Thought of Imagination Bubble-wand dipped in solution
          strewing bubble flotillas on the breeze,
                                        different sizes and shapes of poems
          at different levels
                                        rising and frozen as they rise,
          mind-bubbles caught for a moment
                                        observed suspended in time
          floating, reflecting. . . .
Thought how I’m only a bubble
          rising from birth to death
                                        changing my shape
          from child to man as I rise. . . .
Thought of the Earth as a bubble,
          the Sun as a bubble,
                                        the Galaxies bubbles
          sparkling, flowing, bursting
                                        on the black river of space,
          on the black river of time. . . .
Thought of the sound of a bubble’s pop. . . .
Thought how many bubbles there have been. . . .

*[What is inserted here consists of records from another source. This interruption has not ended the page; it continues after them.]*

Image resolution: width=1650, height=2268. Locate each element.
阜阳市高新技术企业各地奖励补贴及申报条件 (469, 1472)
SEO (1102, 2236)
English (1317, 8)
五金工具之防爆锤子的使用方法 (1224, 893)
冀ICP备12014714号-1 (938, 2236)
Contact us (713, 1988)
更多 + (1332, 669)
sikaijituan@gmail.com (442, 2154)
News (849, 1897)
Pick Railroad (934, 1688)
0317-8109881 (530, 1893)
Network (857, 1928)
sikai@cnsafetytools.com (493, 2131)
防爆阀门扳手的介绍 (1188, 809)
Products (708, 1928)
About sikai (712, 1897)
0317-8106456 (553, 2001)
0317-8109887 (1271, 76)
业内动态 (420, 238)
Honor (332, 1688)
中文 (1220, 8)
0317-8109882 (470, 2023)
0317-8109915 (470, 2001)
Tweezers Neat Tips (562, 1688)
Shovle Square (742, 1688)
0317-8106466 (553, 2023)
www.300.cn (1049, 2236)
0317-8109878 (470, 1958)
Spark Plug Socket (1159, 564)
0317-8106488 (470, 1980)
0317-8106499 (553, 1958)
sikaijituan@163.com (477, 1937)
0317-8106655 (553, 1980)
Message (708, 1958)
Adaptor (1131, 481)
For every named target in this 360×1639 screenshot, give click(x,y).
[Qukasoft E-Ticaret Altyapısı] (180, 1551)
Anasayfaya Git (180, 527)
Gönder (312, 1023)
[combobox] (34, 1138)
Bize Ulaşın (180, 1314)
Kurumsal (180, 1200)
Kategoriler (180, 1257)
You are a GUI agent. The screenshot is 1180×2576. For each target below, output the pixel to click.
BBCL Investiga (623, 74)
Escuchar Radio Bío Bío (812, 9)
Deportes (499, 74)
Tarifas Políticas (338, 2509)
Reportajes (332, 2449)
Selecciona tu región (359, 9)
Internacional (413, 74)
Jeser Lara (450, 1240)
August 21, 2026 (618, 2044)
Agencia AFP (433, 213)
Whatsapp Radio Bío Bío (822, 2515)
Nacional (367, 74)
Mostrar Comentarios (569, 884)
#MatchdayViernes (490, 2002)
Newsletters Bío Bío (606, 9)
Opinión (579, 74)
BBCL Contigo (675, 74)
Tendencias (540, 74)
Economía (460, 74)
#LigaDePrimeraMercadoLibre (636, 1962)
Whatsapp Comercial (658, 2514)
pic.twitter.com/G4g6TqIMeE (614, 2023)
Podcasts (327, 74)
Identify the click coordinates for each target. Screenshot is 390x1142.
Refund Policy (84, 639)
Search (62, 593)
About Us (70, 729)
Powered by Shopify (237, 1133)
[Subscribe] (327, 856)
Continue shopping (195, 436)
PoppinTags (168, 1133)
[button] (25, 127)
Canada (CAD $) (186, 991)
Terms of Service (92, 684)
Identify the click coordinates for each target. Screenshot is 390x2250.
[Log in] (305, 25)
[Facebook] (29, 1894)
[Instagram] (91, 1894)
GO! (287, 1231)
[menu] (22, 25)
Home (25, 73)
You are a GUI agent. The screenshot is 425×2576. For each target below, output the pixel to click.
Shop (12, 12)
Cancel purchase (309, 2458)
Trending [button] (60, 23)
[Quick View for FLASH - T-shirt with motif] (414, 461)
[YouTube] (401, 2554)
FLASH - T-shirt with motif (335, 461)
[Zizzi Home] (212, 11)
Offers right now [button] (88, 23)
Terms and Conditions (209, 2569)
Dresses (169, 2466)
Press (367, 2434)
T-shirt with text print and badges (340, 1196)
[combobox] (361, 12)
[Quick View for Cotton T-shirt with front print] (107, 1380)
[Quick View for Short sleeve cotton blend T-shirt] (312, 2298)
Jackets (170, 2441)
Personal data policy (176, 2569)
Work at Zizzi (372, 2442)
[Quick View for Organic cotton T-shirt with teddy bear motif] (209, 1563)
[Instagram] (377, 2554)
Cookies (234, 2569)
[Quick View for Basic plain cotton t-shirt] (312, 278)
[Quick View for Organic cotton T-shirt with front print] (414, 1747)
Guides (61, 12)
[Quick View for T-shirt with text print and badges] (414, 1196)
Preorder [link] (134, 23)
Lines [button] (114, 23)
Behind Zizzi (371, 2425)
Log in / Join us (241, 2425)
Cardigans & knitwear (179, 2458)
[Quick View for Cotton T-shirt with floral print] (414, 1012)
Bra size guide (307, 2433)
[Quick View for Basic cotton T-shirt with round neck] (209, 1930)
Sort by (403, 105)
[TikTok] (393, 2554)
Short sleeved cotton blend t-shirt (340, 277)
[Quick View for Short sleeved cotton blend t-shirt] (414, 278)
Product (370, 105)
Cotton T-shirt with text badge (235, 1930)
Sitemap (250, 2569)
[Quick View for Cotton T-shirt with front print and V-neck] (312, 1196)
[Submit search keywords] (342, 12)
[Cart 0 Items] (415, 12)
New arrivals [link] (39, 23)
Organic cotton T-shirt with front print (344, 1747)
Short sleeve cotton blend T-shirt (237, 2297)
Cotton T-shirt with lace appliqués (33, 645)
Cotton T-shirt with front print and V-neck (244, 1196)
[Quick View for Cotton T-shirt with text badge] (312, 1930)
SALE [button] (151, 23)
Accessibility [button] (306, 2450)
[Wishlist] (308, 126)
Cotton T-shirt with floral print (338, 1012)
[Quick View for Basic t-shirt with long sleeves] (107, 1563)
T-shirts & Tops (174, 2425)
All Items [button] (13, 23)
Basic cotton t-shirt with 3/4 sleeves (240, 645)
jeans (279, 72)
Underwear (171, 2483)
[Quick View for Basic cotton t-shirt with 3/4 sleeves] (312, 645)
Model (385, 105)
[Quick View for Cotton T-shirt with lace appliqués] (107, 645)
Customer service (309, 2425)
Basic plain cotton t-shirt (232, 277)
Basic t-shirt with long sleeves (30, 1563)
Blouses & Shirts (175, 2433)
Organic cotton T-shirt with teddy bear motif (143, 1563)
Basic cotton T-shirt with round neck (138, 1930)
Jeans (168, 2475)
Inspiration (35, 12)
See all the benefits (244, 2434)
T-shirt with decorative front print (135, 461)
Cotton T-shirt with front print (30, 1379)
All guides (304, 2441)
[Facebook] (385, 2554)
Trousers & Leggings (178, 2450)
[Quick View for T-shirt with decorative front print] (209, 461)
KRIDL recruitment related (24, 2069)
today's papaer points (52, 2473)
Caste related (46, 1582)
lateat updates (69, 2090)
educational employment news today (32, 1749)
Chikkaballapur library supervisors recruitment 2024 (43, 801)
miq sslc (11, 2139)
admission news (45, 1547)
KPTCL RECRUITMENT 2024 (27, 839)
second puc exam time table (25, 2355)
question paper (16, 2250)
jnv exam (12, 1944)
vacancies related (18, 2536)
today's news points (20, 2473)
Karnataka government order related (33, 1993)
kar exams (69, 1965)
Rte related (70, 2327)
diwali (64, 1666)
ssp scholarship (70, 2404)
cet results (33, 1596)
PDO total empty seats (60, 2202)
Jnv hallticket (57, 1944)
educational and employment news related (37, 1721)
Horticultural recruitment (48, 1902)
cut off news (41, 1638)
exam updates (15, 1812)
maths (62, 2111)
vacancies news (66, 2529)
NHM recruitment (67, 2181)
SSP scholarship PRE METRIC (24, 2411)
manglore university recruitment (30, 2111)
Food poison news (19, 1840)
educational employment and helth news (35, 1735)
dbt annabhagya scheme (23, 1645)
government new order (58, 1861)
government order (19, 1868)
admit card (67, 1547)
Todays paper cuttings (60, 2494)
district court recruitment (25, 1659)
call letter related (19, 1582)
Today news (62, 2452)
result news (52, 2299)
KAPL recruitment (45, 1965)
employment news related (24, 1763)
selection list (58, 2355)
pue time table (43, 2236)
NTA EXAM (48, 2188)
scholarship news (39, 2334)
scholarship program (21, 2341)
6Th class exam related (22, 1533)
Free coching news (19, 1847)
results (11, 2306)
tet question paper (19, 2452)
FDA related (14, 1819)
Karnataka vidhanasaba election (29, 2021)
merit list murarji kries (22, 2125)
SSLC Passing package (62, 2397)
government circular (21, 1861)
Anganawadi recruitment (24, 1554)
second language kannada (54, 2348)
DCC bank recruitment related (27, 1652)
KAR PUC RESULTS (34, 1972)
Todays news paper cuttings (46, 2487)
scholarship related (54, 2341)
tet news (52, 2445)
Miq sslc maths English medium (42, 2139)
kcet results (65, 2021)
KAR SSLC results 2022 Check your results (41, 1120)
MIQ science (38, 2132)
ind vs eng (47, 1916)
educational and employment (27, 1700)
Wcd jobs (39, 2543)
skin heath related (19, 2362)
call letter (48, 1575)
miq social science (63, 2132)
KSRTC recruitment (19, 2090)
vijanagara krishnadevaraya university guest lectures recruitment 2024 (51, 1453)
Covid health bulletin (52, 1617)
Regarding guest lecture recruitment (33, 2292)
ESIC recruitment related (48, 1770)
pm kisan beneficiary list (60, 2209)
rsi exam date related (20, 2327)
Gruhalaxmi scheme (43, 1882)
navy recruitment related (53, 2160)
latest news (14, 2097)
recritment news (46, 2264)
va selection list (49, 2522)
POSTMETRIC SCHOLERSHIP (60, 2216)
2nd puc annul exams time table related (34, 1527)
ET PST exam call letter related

Everpresent evanescent effervescence.
Mind-boggled by bubbles
          I gaze with awe
                                        through black window ice
Realizing bubbles frozen in ice
          as if I never saw them before,
                                        as if I never knew
          they existed,
Bubbles frozen in ice,
How I bent to look at them,
How I crouched on my hands and knees
          on the snow
And put my face to the ice
          and peered down at them
                                        motionless, suspended,
          a long time
Milwaukee River New Year’s Eve 1984.